What are the mechanics behind Java automatically interpreting string literals as String objects, since there are no overloaded operators and there is no default support for
Basically the compiler rewrites your code.
String x = "Some String";
For concatenation, it is just syntactic sugar for StringBuffer append method, ie this:
z += " with some more in it";
is compiled as:
z = new StringBuffer(z).append(" with some more in it").toString();
Now for a single concat this is an object created and 2 method calls, so if you are building a very long string inside a loop, it is FAR more efficient to write:
StringBuilder buf = new StringBuilder(); // Not synchronized so quicker than StringBuffer
while ( condition is true )
buf.append(...);
String z = buf.toString();
rather than:
String z = "";
while (condition is true)
z += "...";
Edit: removed wrong code example...
It's a little of both.
The JVM has byte codes for loading string literals onto the runtime stack, and these opcodes are specified in the JVM spec to work by pushing an appropriately-constructed String object onto the stack whose contents are equal to some string literal specified in the class file. There is no specification for how this is done other than that the String object must be interned, meaning that the transformation is implementation-specific.

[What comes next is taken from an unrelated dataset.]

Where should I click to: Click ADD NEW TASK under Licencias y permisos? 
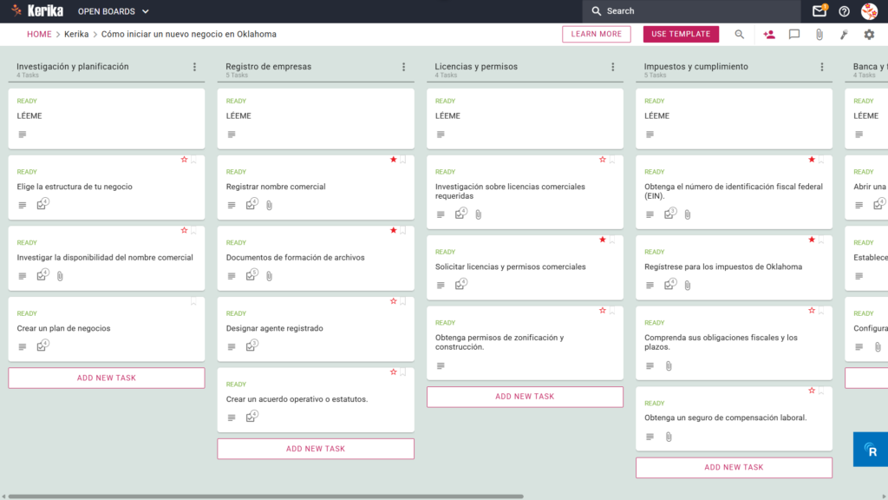525,397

At the language level, the compiler can treat any String literal it sees as a complete String object for the purposes of type checking, and can then just write out the literal and the appropriate bytecodes into the class file.
Java actually does have a few overloaded operators. For example, +
can be applied to String objects as well as to int, float, and other numerical types. In each case, the return type is defined by the type of the expression on each side of the +
. However, all overloaded operators are predefined in the language; programmers have no mechanism in the language to define any others. See the language specification for details.